Conclusions and implications
There has been a recent interest in the microbiome, its influence in maintaining health, coordinating physiological functions, and contributing to disease. Gout is an inflammatory disease associated with disrupted purine metabolism leading to an elevated UA pool. Recent studies have associated the disease with the gut microbiota both directly and indirectly. The gut is not only responsible for producing about 30% of UA, but also secreted metabolites that greatly impact the metabolic and immune state of the patient (105–106). Both attributes greatly impacted the microbiota composition. At the same time, drug pharmacokinetics and pharmacodynamics (PKPD) are also impacted by the microbiome and vice versa (107–108). At the same time, the microbiome, as well as drug PKPD, are under the regulation of the body’s internal rhythms (109–110).
Understanding the links between the microbiome and gout may provide prophylactic and therapeutic tools to improve human health. Altering the diet may be helpful. Low-carbohydrate, high-fat ketogenic diets alter Bifidobacterium-modulated host phenotypes, increase β-hydroxybutyrate in the microbiome and thus possibly contribute to alleviating gout (111–112).
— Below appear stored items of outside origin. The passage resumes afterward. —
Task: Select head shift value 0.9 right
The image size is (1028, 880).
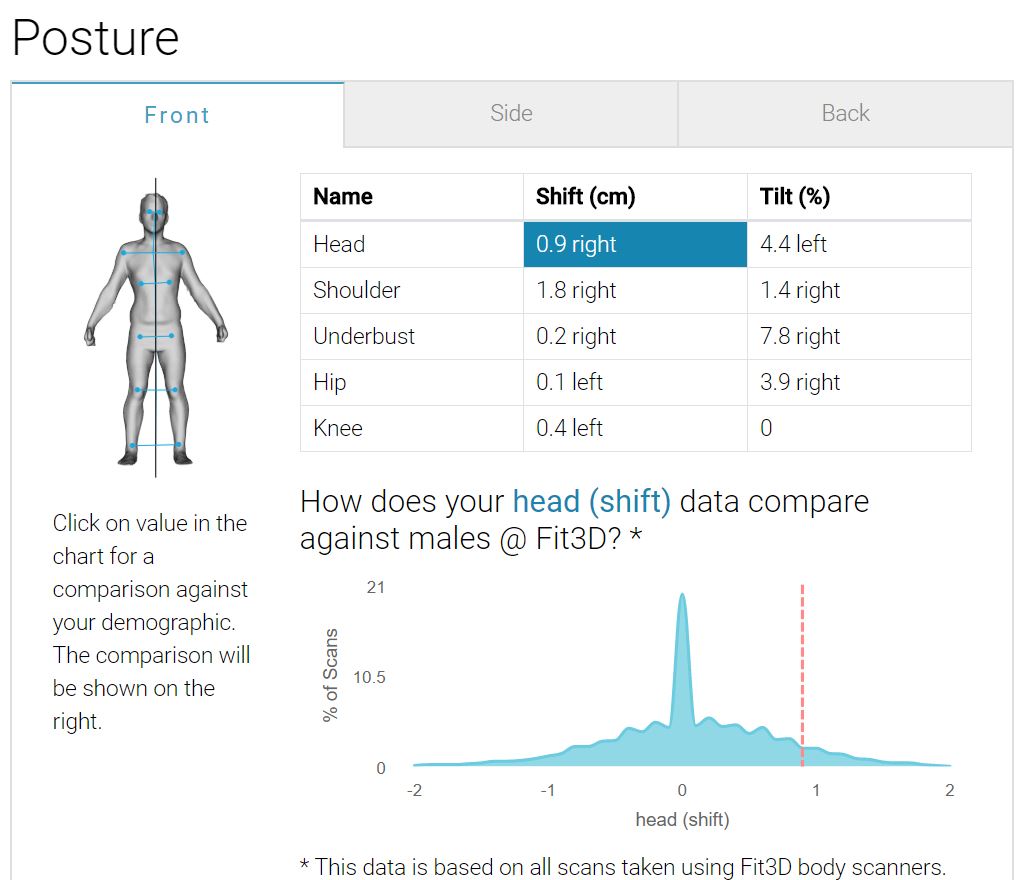Action: [634, 244]
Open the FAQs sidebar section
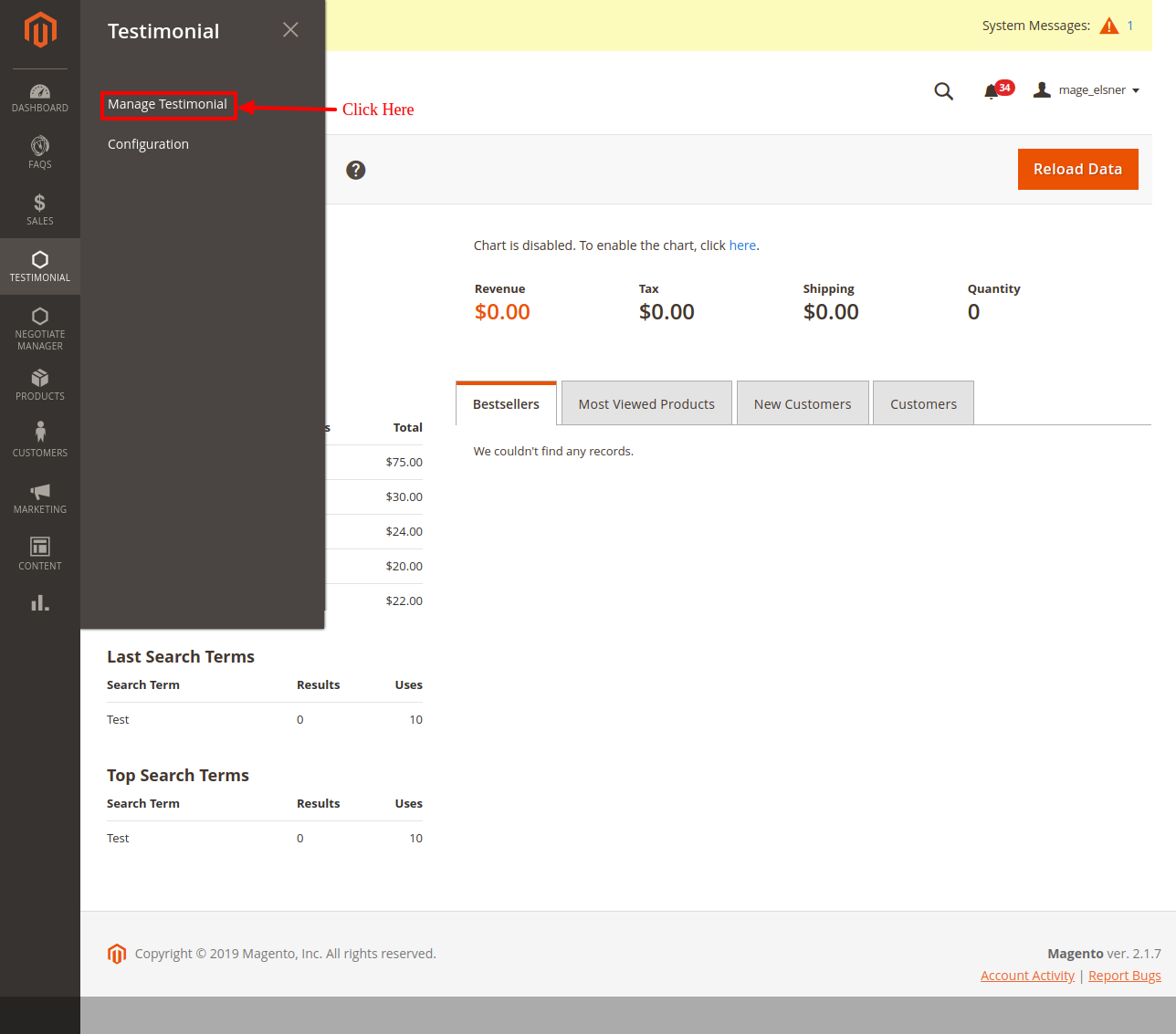Viewport: 1176px width, 1034px height. [x=40, y=153]
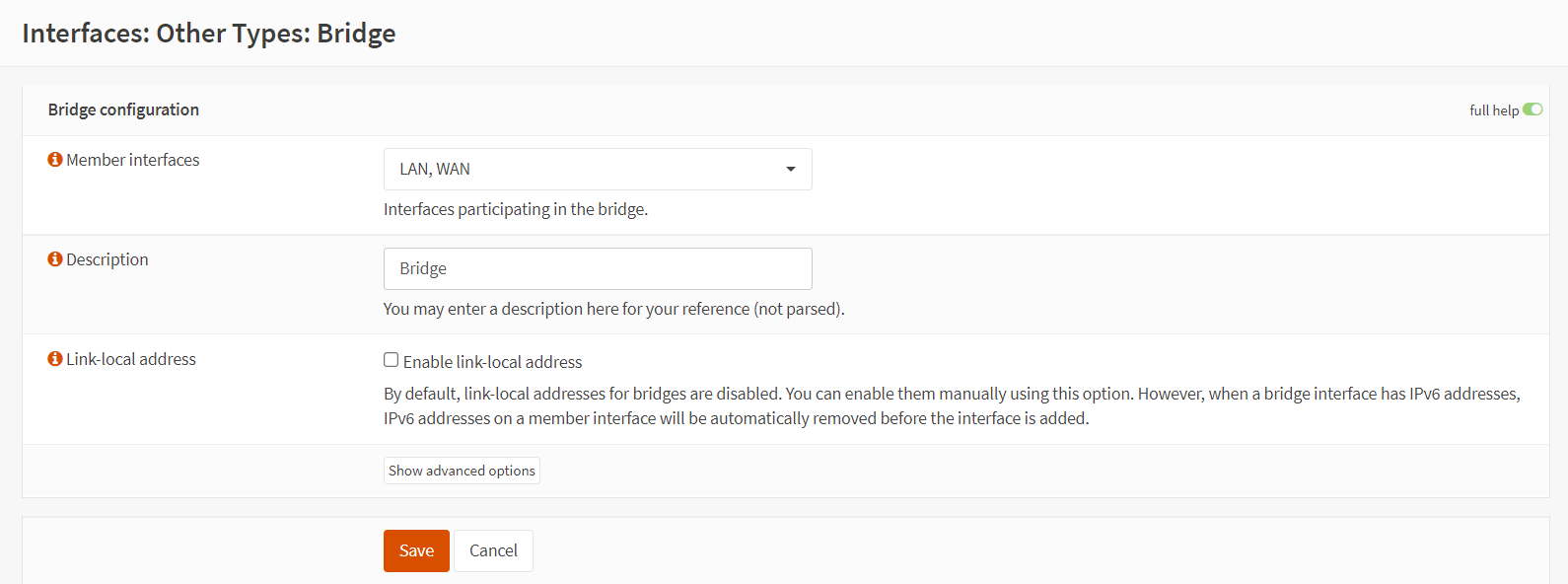Cancel the bridge editing

(493, 550)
Fecal microbiota transplantation has become a viable way to alter the human gut, as well and preliminary studies have shown some efficacy in beneficial outcomes in metabolic syndrome (113). In addition, pharmacomicrobiomics can facilitate the advent of microbiome-based precision medicine approaches in gout, including predicting response to treatment and modulating the microbiome to improve response to therapy or reduce drug toxicity.
Circadian rhythms and seasonality manifest as the emergence of a complex equilibrium that may play a part in gout (Fig. 2). Given the strong interactions between the microbiome and circadian/seasonal rhythms, it becomes imperative to fully delineate the relations between them to understand the onset and paths for resolution of gout as we maximise the impact of non-pharmaceutical interventions such as diet modification as well as potential pharmaceutical interventions.
Fig. 2.
Host-microbiome interactions in gout patients.
Funding:
I.P. Androulakis acknowledges support from NIH GM131800.
Competing interests:
N. Schlesinger received research grant funding from Olatec, and consulting fees from Horizon Therapeutics, JW Pharmaceutical Corporation, and Novartis.
The other authors have declared no competing interests.